_Required work_
Your answer should be only the lines below from the one with "For every named" to the one with "Notice of Non-Discrimination (101, 2444)", repeated exactly, ends included.

_Data_
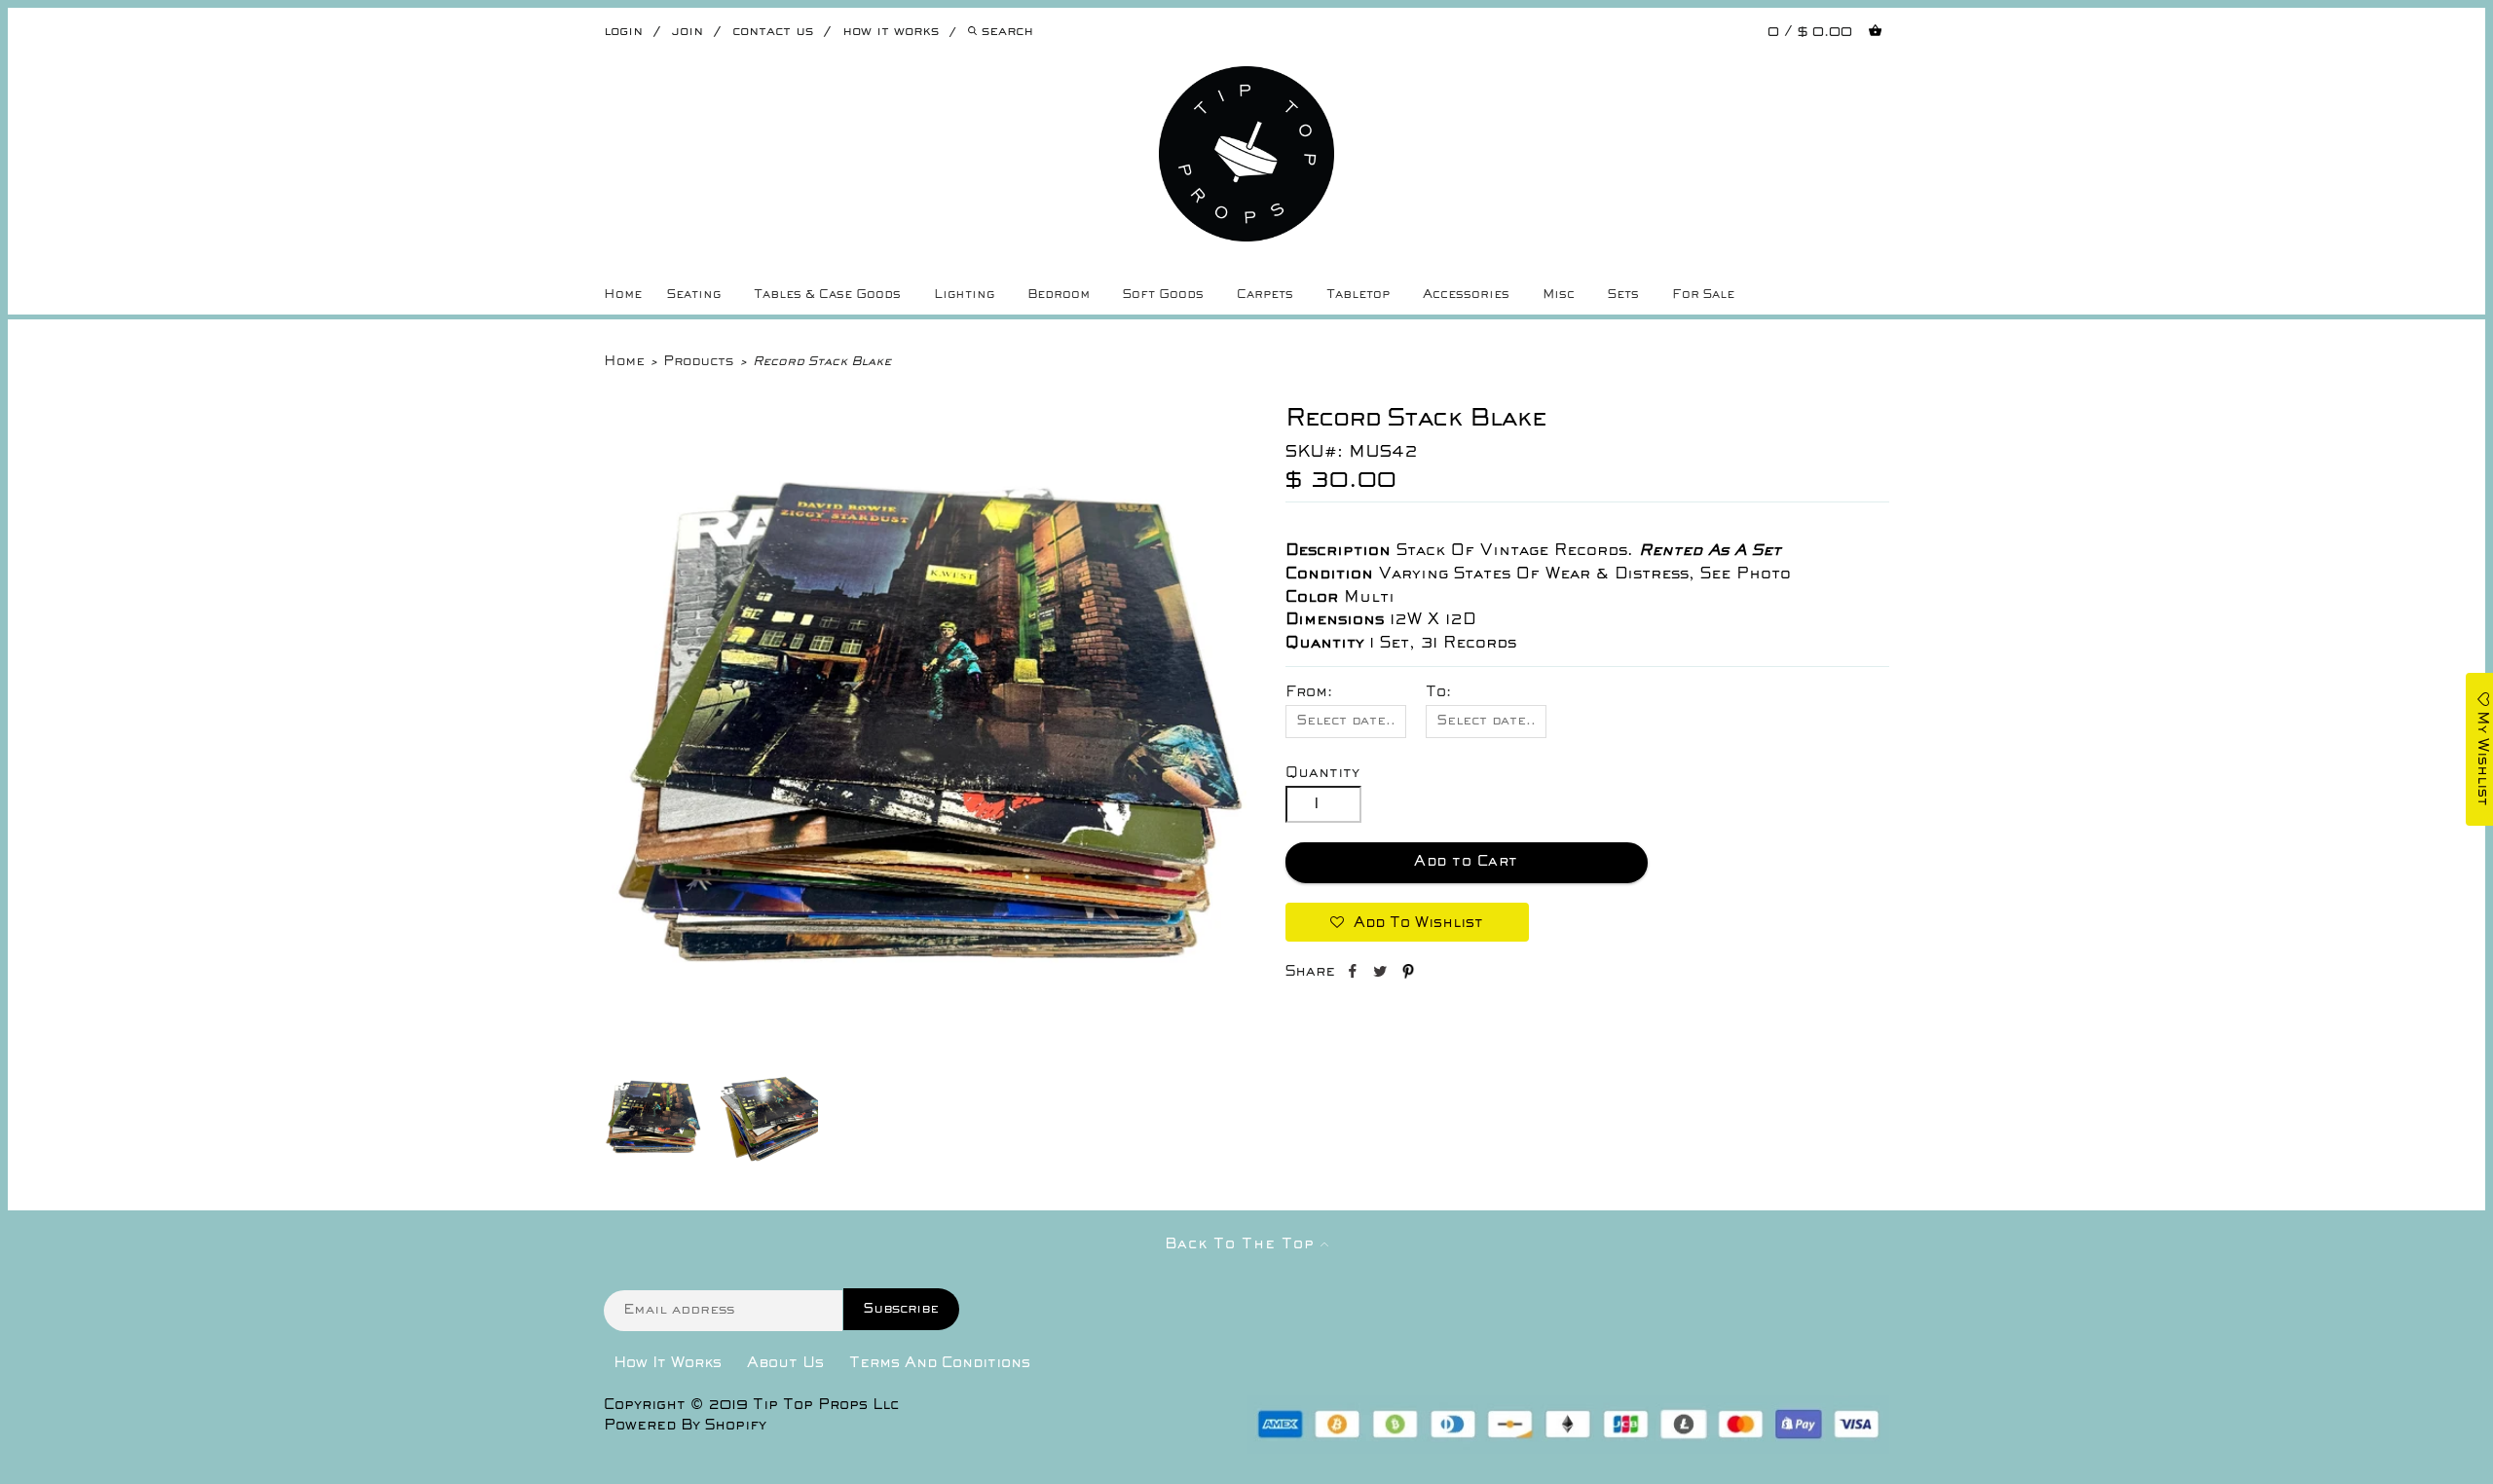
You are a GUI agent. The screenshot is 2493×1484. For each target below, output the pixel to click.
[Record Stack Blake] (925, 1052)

* * *

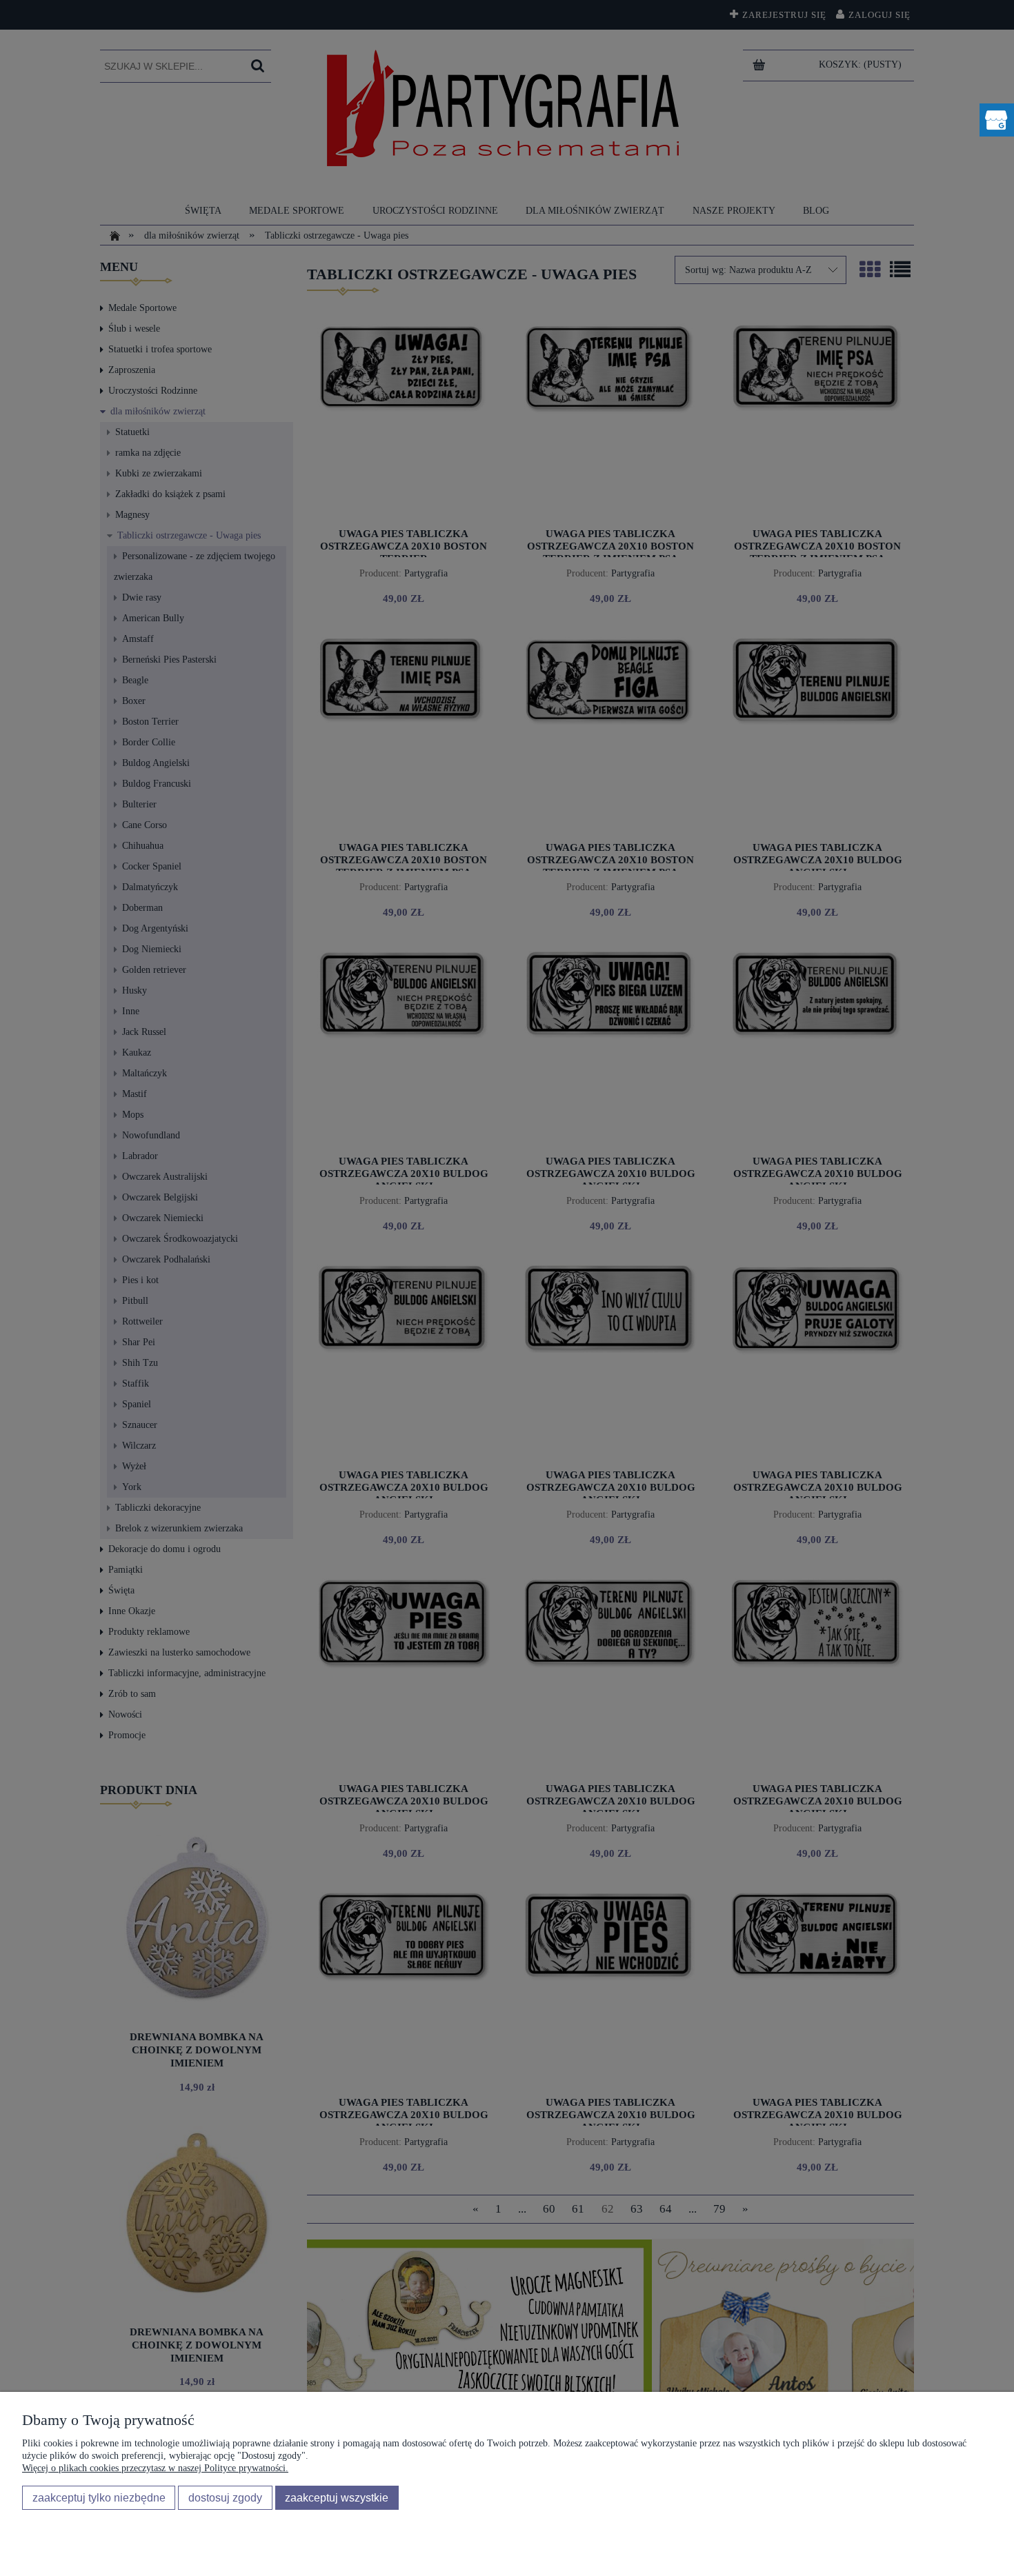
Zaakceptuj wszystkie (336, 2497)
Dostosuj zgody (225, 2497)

* * *

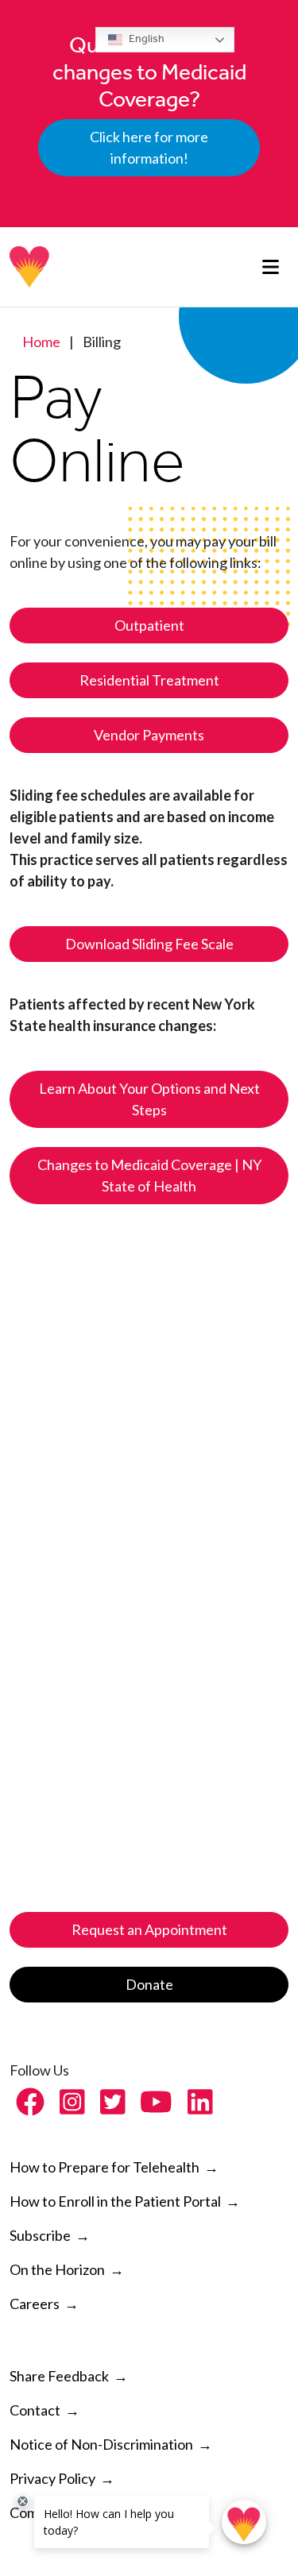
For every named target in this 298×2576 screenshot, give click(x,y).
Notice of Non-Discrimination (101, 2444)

_Result of this task_
For every named target in this 298×2576 screenshot, give click(x,y).
Notice of Non-Discrimination (101, 2444)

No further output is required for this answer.